Akil Bello, the executive director of a non-profit called PASSNYC that works to bridge educational gaps among New York City’s students, questioned whether this places the College Board in a disproportionately powerful position.

“Is it worthwhile to lobby to increase access to the gatekeeper rather than remove the gate?” Bello asked.

It’s a doubt echoed by Moscatiello, who said that even if he’s not sure he agrees with the sentiment, he feels “a growing groundswell of doubt about the AP program, a sense that the AP program is taking over American education.”

QIRT students examine a history exhibit inside the Legislative Office Building in Albany. Photo by Carter Johnson.

But other students and teachers, including those at QIRT, say that even just having expanded AP offerings at the school raises the quality of education students receive.

QIRT AP U.S. History teacher David Poplinger noted that the success of his students in advanced classes varies, in large part based on the level of instruction they received before entering his class. “The challenge is that a lot of kids don’t have the background, coming into this country,” he said.

But Poplinger is confident that even just having APs in school provides students something to which they can aspire. “They find successes, if not with me then with AP Environmental Science or Psychology,” he said. “It’s not something they’d normally see growing up where they do.”

In Albany, a quiet moment onboard the bus ferrying students back to Queens afforded a quiet moment for Jeff Kaufman, QIRT computer science teacher and chaperone for the day. He noted that, despite the College Board enlisting low-income students to lobby for more funding, he felt like it was a worthwhile opportunity.

On the one hand, students from low-income backgrounds came to Albany to lobby the government for their own education when they could have been sitting in the very AP classes for which they were advocating.
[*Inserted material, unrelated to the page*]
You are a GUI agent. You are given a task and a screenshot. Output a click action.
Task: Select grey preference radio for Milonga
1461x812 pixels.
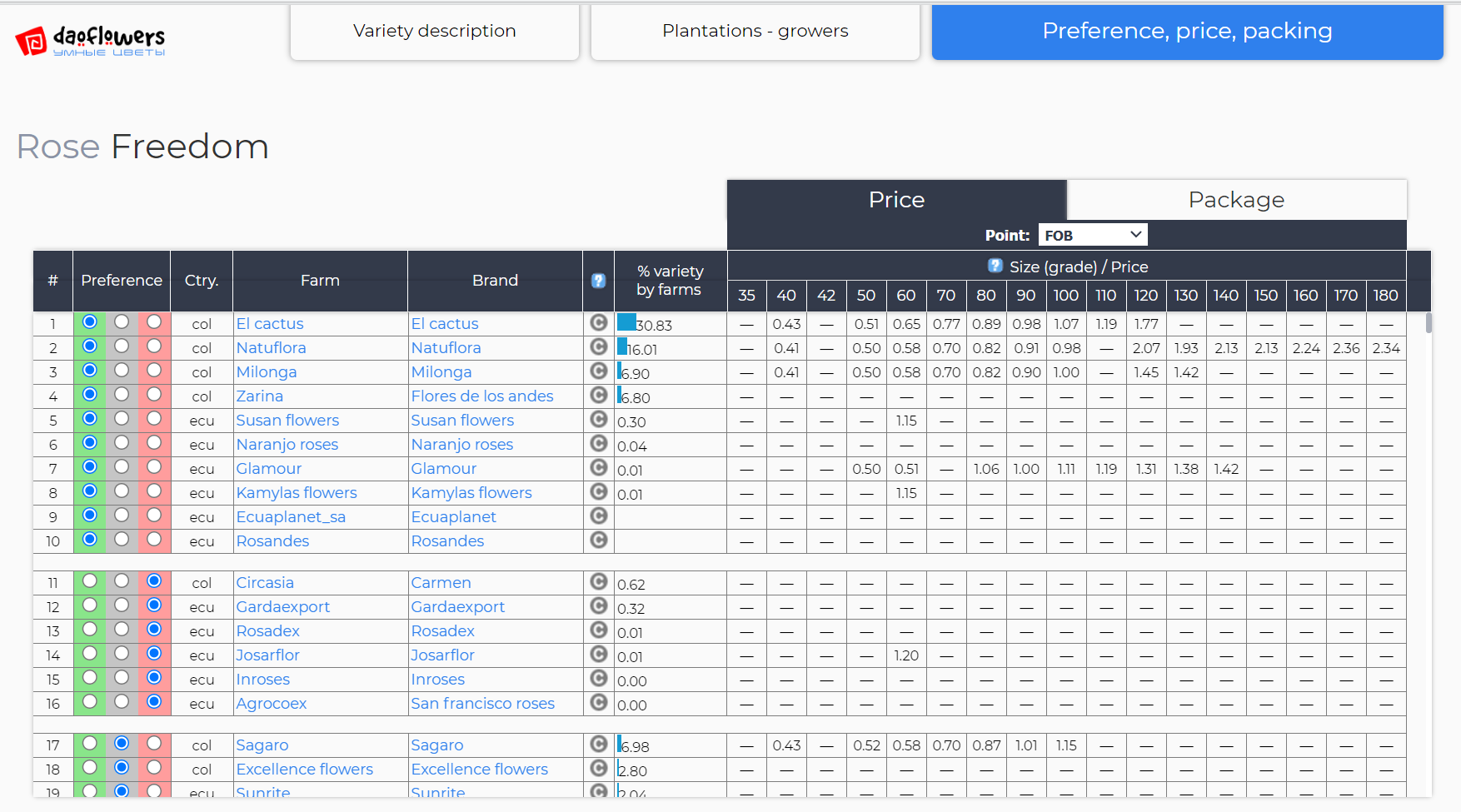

But on the other hand, it was an opportunity for Kaufman’s students to see the machinery of state politics first-hand. The students felt seen and heard, even if they didn’t get to interact directly with the people they came all this way to see. None of the state assemblymembers or state senators on the student’s schedule were available for a meeting. 

This spring, Alicia and many of her fellow juniors will be taking at least three major standardized tests administered by The College Board: two AP exams and the SAT. But despite the workload, she says that the access to APs have made her feel more hopeful about her future.

On the bus, Alicia recalled a time in elementary school when one of her teachers told her that “since we’re from Far Rockaway, we would never make it in life…Hearing that from a young age, that’s discouraging.” Still, she has held onto her goals.

“I want to be an OBGYN, but let’s see,” Alicia said. “I know it’s a lot of hard work, so let’s see where I go.”

Note: On March 15, New York City public schools were closed due to the coronavirus pandemic, with online classes beginning March 23. As of the date of this article’s publication, AP exams will still take place virtually this spring with modified testing schedules. As the situation continues to unfold, the fate of the exams could be subject to further change.